Today is valentines day ... share the love and make a better choice for your life today!!!

Monday, February 4, 2013

"Find the WHY to find the WAY"

Fitness means so many things to so many people, but universally my experience of people that come to fitness is that when they are first asked that questions, they want weight loss.  So my question is WHY?

Until we know why our clients want the weight loss, we are not going to be able to empower them to reach their goals.  Sure we can go commando style and bark orders at them, make them sweat, make them hurt, and possibly even make them hungry enough a couple of times a day so that in the short term they achieve a weight loss result, represented to them by the numbers on the scales.  But is it sustainable??

Well, since gaining over 25kg during my first pregnancy, now over 6 years ago, I have not stepped on the scales.  Reassuring myself that I was heavier than I thought I should be did nothing to stop my desire to eat cake - yes, I had a weakness for cake.  What it actually did was give me a reason to be angry with myself, which then created more reasons to be angry with myself as I punished myself by eating more bad food!!!

Lucky for me I'm a fitness trainer with a long strong history of eating well, and when I understood that the cravings and weight gain during pregnancy were my body's response to my growing baby's needs and my pre-natal lack of excess body fat to meet those needs, it started to make more sense.   Now, 2 children later and 4 years since my last delivery my body has almost returned to its pre-natal fitness level  and with it my body shape is returning to what I would consider normal.  And it's been through a simple process of returning to what I know my body needs to give me the fuel and energy to achieve what I want to achieve, both on a daily basis and in the long term.

Everyone has a different why.  As trainers, to be able to give our clients the tools to succeed we need to uncover the why that is truly personal.  Mine is to be the best mum that I can be ... which being a mother of boys means playing soccer, climbing everything, running lots and being generally energetic for most of the hours of the day.  Poorly fuelled I will fail.  So I choose real energy fuel - the stuff that nature has given us.  Consequence ... lots of energy and a healthy body shape!

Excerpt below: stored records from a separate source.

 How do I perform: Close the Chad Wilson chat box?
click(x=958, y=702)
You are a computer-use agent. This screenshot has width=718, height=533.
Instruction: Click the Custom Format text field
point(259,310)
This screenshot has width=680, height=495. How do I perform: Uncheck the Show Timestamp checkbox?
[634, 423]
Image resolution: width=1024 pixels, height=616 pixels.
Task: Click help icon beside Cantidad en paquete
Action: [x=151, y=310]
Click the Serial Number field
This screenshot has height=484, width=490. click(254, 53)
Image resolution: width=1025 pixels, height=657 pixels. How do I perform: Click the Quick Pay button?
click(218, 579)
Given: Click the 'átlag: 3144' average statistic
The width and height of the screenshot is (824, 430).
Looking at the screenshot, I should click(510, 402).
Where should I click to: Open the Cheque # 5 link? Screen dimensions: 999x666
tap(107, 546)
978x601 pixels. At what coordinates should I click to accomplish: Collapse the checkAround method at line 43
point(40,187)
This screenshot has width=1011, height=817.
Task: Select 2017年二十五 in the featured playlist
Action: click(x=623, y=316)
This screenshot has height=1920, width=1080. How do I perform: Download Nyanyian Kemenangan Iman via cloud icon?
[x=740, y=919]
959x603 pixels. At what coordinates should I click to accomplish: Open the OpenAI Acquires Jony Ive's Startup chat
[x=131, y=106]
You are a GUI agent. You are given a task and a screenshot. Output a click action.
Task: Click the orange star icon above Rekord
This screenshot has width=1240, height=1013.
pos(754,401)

Find out your client's WHY.  

What is the personal consequence of achieving their goal?  And more importantly, what is the consequence of not achieving?  Amazing pictures emerge of young people that see a short future as a result of their genetics as they look ahead to becoming their parents; the fear of the heredity of heart disease and the implications of that for life in the long term; older people that see the time clock running out; fear of cancer; diabetes; depression and a myriad of other reasons that in many cases are unpredictable and often unexpected.  And there are also active living motivations - the desire to walk the Kokoda trail, climb Macapichu or dive Galapogas.

As my mate OD says, "You need to find the WHY to find the WAY".  How true is that?  By finding the why you can help your client uncover their own vivid pictures of their present and future life that relates to the overall experience they enjoy, rather than the number on the scale or the size of the jeans they will wear.

When the client understands their own why, it is even more powerful as they take ownership of their body and responsibility for its operation (fuel, service, operation, recovery) and in so doing take an active interest in learning how to do the best for themselves.

As a trainer my job is to empower my clients to success.  Without the true why, the way will remain unclear.

Start with yourself.  What is your WHY to be fit?